There will be no breakthrough in the TPP talks before 1 May. Domestic politics in the US and Japan will ensure that neither will give ground on Japan’s agricultural tariffs in the immediate future.
Iran will install no new centrifuges before the end of the current agreement with the P5+1. With the exception of a few extreme hardliners and the people associated with Ahmadinejad, most of the hardliners in Tehran support pursuing negotiations.
On the other hand, Iran will not let the IAEA inspect the Parchin military base during the term of the current agreement. In fact, I don’t expect the IEAE to get access in Parchin at all unless it’s negotiated at the political level, i.e. as part of the P5+1 negotiations. Iran considers this to be outside the scope of the IEAE’s charter and won’t negotiate it during the technical negotiations with the IAEA. They’ve given the IAEA access before, the IAEA found no evidence of nuclear weapons research or testing, and Iran considers this to be more of a political issue than a compliance issue. The widely held view that the head of the IAEA is biased towards the US doesn’t improve the odds of an inspection.
Iran will not test a ballistic missile with a range of 2,500 kilometers or greater in the next six months. Iran has missiles that can reach its primary military targets, but there’s a low chance that they would actually strike their targets. Iran’s primary focus right now is developing missiles with reasonable accuracy and the ability to evade missile defenses. It is close to developing 2,500 km missiles , but that’s not a top priority right now.
Yanukovych will eventually be tried before the International Criminal Court, as Ukraine’s parliament has requested. Ukraine’s constitution spells out an impeachment process that involves the Constitutional Court, with is packed with Yanukovych’s people. If the new government replaces the judges, the new judges will be perceived as biased against Yanukovych. The ICC is the best bet for an impartial trial, something any new government will need to compensate for the fact that Yanukovych’s removal from office was unconstitutional. Yanukovych is being accused of mass murder, which is something the ICC handles. The surprisingly orderly nature of the revolution in Kiev means that a lot of evidence has been preserved.

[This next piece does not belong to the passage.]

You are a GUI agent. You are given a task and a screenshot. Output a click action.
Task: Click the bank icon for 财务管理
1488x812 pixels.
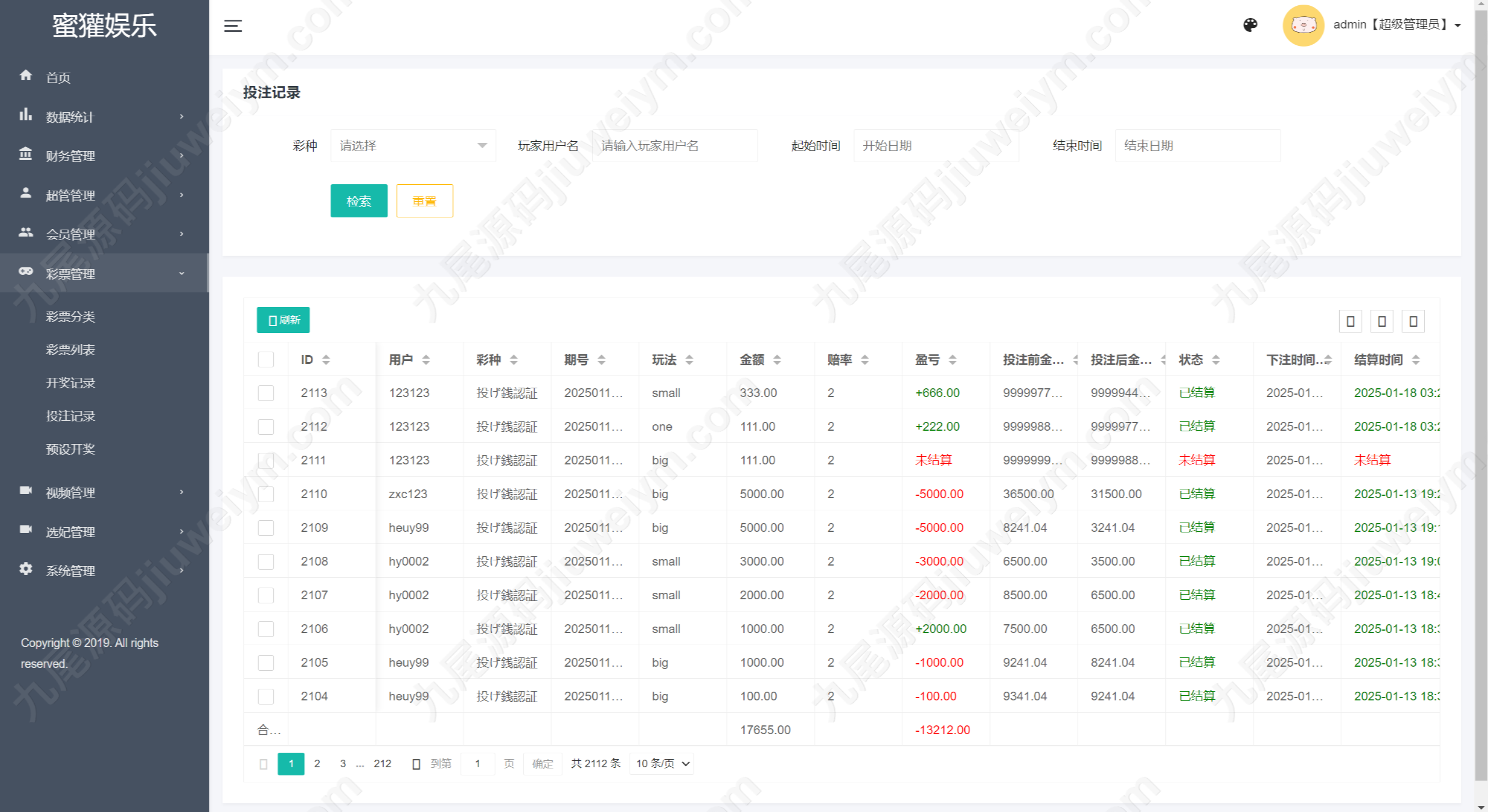26,153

The loan agreement between Russia and Ukraine is dead. Russia won’t be buying any more Ukrainian government bonds. The loan agreement was always a means to pull Ukraine into Putin’s proposed customs union. The new government is determined to pursue closer ties with the EU. Russia still has more leverage over Ukraine than any other country, due to trade ties and gas supplies. Ukraine desperately needs the money, but Putin gains no leverage by making the loans and loses no leverage if he doesn’t make them.

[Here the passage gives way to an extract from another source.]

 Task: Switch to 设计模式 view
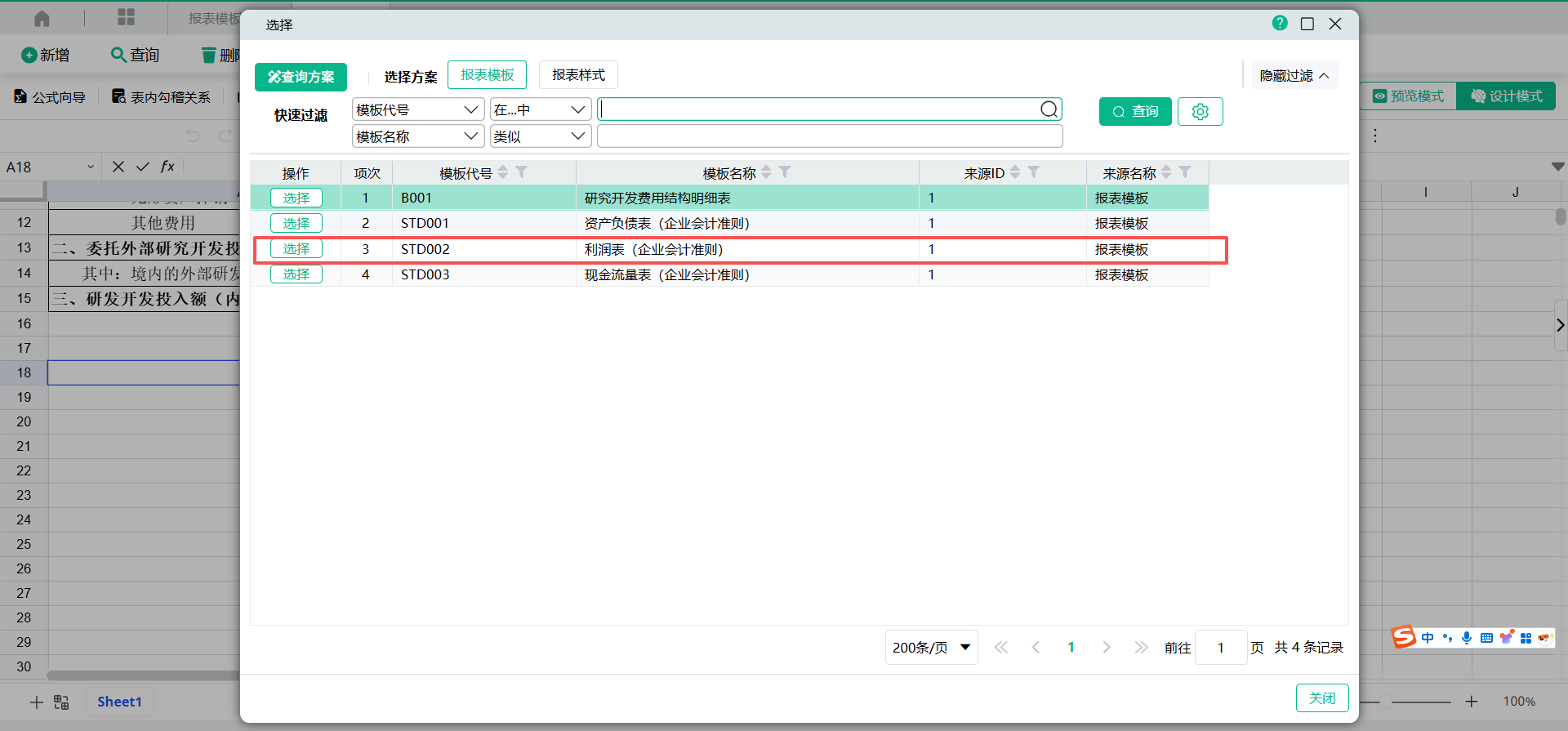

I’m still expecting the Thai government to renew the State of Emergency, but I’m less sure of it. The Thai courts have placed restrictions on the powers that the government can exercise under an SoE, which makes it less useful for the government. The government’s primary goal is to carry out by-elections in order to elect enough parliament members to make a quorum and form a new government. Even with the current SoE, the government hasn’t been able to do that, and the Election Commission has delayed new elections, possible beyond the limit of a renewed SoE. Still, the situation certainly justifies a SoE, and I think the government will want whatever powers the courts will allow it to exercise, and will renew the SoE.
If the corruption case against the Thai prime minister causes her to be removed from power, the UDD/red shirts will view it as a coup and will hit the streets in enough numbers to raise the level of crisis considerably, which would increase the odds of a renewed SoE.